Pisaram chão, pisaram chão e nada de alcançarem dona Neusa. Já estavam fadigados.
– Vamos comer o frito. Eu já não aguento mais! Já tô com fome! – disse Tinoca quando avistou uma casa na beira do caminho.
Pararam na frente da casa; arriaram a bagagem; pegaram o frito e comeram.
– Eita, comemos o frito e agora não temos nem uma gota d’água para beber! Como é que nós vamos aguentar o resto da viagem?! – falou Dedé.
Ao ouvir sua prima se reclamar, Louzinha olhou para um lado e para outro, não viu nem sinal de água, resolveu apelar para o dono da casa. Mas só por ilusão, pois nesse momento, ele deveria estar em sono profundo, visto que era tarde da noite. – Moço, me dê um pouquinho de água! – falou ela olhando para a casa.
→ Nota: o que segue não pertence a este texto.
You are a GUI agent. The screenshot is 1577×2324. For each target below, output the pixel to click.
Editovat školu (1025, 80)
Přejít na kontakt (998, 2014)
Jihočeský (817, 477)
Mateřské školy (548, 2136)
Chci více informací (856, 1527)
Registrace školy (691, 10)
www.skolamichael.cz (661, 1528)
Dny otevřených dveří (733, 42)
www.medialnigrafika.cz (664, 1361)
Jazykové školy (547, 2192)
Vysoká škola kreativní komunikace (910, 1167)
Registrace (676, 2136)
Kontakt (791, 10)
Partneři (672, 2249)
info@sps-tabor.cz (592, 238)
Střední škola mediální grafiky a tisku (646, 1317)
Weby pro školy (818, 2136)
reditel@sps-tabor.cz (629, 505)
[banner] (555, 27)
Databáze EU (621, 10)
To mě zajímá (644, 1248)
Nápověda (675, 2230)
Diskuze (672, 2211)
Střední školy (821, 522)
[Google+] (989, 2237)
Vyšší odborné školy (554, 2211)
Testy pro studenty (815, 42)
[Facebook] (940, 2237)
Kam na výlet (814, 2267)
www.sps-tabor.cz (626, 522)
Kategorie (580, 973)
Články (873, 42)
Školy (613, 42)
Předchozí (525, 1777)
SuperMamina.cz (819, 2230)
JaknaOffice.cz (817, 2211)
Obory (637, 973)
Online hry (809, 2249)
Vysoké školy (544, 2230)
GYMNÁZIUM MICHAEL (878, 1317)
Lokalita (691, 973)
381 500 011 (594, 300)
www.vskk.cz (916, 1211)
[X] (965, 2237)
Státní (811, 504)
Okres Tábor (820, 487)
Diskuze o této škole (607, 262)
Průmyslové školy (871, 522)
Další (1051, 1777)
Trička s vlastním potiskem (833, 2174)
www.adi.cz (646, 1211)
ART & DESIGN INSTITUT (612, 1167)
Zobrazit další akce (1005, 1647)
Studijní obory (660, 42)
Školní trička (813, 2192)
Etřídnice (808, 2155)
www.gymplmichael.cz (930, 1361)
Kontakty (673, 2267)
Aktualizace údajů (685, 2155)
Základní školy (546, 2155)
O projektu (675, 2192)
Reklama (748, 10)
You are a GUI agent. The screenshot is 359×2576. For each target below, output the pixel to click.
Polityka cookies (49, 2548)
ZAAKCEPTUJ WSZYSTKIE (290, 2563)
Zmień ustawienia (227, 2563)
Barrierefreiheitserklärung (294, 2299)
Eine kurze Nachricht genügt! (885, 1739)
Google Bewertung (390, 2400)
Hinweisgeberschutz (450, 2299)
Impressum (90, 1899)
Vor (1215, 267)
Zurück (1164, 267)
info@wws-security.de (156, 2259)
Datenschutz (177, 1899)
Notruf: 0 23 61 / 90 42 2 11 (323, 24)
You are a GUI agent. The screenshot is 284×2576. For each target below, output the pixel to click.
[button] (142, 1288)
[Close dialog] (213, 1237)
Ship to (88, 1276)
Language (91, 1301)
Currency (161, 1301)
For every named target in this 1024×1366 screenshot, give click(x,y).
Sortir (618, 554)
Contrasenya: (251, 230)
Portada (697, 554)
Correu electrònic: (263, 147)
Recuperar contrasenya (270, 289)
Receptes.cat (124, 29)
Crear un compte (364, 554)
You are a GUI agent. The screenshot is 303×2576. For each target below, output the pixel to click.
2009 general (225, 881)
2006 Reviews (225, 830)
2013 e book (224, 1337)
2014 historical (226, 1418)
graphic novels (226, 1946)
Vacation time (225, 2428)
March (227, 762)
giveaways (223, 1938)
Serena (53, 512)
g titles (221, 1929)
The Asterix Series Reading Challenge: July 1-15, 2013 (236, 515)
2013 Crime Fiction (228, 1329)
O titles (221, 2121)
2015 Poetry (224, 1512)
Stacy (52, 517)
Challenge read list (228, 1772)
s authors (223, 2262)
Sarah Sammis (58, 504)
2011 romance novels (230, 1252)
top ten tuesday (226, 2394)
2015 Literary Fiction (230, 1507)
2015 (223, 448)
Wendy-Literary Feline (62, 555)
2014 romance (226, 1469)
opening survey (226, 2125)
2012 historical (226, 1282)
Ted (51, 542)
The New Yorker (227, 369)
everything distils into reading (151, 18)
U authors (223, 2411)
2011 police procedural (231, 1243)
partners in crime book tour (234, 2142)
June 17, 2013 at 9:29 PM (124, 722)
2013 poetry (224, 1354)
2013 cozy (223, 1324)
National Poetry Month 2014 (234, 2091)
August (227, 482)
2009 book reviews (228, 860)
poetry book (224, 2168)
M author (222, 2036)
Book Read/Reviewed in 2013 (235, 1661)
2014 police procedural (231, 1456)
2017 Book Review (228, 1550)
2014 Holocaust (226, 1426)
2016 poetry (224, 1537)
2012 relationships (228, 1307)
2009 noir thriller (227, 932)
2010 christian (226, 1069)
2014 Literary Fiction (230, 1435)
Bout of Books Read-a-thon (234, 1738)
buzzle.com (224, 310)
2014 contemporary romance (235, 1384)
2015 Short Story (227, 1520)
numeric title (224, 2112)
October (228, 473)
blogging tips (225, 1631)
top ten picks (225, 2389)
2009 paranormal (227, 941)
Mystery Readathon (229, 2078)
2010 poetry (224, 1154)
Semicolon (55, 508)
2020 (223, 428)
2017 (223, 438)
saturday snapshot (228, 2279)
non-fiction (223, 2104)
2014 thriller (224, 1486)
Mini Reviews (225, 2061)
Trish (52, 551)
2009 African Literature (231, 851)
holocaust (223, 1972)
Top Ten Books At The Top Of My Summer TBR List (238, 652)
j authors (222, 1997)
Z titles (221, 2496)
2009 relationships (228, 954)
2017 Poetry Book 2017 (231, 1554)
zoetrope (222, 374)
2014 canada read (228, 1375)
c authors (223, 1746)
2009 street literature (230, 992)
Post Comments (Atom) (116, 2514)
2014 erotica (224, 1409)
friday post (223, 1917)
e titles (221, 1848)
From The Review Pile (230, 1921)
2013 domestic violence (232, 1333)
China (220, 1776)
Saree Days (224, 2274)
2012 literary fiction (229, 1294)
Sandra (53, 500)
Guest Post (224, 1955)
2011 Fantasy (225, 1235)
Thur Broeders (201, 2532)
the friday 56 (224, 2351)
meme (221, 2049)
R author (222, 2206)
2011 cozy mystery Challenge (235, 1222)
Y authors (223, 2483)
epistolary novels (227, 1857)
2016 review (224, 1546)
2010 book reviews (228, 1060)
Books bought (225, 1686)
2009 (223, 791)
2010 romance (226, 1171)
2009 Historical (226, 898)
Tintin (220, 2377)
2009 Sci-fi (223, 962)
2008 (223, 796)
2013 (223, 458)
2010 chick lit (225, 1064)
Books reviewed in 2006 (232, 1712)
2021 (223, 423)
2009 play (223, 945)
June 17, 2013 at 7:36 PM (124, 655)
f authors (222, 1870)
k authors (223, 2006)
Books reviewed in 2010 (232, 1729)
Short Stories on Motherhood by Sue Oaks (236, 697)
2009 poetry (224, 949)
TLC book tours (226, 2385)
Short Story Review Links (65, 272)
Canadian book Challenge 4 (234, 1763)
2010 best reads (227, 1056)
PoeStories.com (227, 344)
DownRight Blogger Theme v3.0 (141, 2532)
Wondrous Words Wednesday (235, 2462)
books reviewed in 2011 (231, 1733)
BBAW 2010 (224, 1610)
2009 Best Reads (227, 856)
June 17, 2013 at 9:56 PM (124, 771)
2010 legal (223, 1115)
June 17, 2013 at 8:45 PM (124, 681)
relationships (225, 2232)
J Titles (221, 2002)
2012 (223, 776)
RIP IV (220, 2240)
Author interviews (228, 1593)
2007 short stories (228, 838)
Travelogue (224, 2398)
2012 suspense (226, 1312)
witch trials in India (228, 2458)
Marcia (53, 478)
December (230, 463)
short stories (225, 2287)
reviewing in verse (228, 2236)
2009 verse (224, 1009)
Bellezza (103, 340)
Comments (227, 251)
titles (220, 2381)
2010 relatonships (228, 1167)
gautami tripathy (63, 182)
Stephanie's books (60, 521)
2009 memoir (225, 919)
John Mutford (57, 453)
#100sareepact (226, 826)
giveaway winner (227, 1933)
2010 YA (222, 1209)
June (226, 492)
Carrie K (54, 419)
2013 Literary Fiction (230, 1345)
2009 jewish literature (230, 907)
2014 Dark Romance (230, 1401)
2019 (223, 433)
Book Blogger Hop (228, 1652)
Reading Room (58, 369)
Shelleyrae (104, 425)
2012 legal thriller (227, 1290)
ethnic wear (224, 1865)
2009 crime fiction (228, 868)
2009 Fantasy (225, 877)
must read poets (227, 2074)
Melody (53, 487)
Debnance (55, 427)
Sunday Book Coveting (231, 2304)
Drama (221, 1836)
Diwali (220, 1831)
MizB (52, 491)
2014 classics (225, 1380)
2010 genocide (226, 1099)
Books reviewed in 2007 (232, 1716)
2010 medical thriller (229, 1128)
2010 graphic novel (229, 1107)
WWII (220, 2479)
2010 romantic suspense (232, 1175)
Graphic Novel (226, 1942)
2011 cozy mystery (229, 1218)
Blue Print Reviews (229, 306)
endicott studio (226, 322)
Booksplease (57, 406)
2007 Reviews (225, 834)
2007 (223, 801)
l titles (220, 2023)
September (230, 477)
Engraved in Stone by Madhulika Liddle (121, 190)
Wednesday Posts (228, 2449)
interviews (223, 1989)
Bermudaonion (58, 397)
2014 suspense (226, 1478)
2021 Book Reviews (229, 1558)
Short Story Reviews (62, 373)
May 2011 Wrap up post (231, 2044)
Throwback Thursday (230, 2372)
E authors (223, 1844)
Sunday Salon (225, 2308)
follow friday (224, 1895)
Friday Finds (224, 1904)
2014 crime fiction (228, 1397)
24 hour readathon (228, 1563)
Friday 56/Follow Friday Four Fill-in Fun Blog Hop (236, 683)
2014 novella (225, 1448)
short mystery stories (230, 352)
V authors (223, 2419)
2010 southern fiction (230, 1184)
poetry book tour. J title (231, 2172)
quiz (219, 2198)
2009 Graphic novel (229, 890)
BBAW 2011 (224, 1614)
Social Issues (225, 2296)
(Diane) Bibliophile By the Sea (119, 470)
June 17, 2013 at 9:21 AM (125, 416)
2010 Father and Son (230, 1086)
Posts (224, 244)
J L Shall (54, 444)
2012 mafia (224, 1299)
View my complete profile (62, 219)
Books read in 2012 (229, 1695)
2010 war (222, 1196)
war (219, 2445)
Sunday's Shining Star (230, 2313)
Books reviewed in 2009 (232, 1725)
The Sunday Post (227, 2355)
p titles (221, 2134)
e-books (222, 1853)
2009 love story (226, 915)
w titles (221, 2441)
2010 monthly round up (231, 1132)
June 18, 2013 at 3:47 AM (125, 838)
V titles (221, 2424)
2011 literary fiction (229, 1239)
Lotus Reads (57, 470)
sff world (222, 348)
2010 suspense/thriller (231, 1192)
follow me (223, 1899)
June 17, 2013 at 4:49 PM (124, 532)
De repente, ouviram um barulho na porta.
– Olha, parece que mexeram na porta! – exclamou Louzinha. Pois não é que o homem abriu a porta já com a vasilha com água na mão!
– Tá aqui a água para vocês beberem! – disse o homem. Era uma pessoa de coração bom, que se compadeceu daquele pequeno grupo de romeiros. Todos beberam água, agradeceram ao dono da casa, se despediram e seguiram viagem.
Foram dormir já perto da meia-noite, num lugar quase campo, mas com boas árvores para armar redes. Acordaram com a cantiga dos galos ao longe. Se espreguiçaram, colocaram as redes nos sacos e ainda de madrugada tiraram pra Vargem Grande, antes das 9h chegaram lá.
Chegando na cidade, se dirigiram à casa de dona Raimunda (Dica), uma senhora negra, alta, muito gentil e acolhedora. Na sua residência ficavam abancados dezenas de romeiros espalhados pelos cômodos e também no enorme quintal cheio de árvores nas quais muitos armavam suas redes. Dona Dica era casada, o seu esposo era um senhor calmo, igualmente gentil e atencioso com todos. Eles tinham uma filha também chamada Dica.
– Bom dia, dona Dica. Podemos ficar aqui na sua casa? – falou Tinoca.
– Podem ir entrando, a casa é de vocês. Vão se abancando! – respondeu dona Dica.
A senhora viu dona Neusa Pimentel? – perguntou Tinoca.
– Não. Aqui ela ainda não chegou! – disse dona Dica.
Tinoca ficou muito feliz por ter chegado antes de dona Neusa, que provavelmente parou mais vezes durante a viagem e talvez tenha dormido em alguma casa no caminho.
O certo é que quando dona Neusa chegou lá, já passava das 11h. Ela então olhou meio envergonhada para Tinoca, por ter saído antes e ter chegado depois.
Como a casa já estava cheia, tanto o grupo de Tinoca quanto o de dona Neusa se abrigaram no quintal.
Três dias depois, com o encerramento do festejo, era a hora da despedida. Voltavam para suas casas cheios de saudades. Assim também ficavam dona Dica e sua família. Mas sempre com esperança e expectativa que o ano passasse rapidamente e logo chegasse agosto do ano seguinte para estarem todos juntos ali, no Festejo de São Raimundo Nonato dos Mulundus, pelo tempo que Deus permitisse.
* Adaptação livre de uma narrativa oral de meu pai Raimundo Arcêncio Cantanhede (Dico de Cipriano).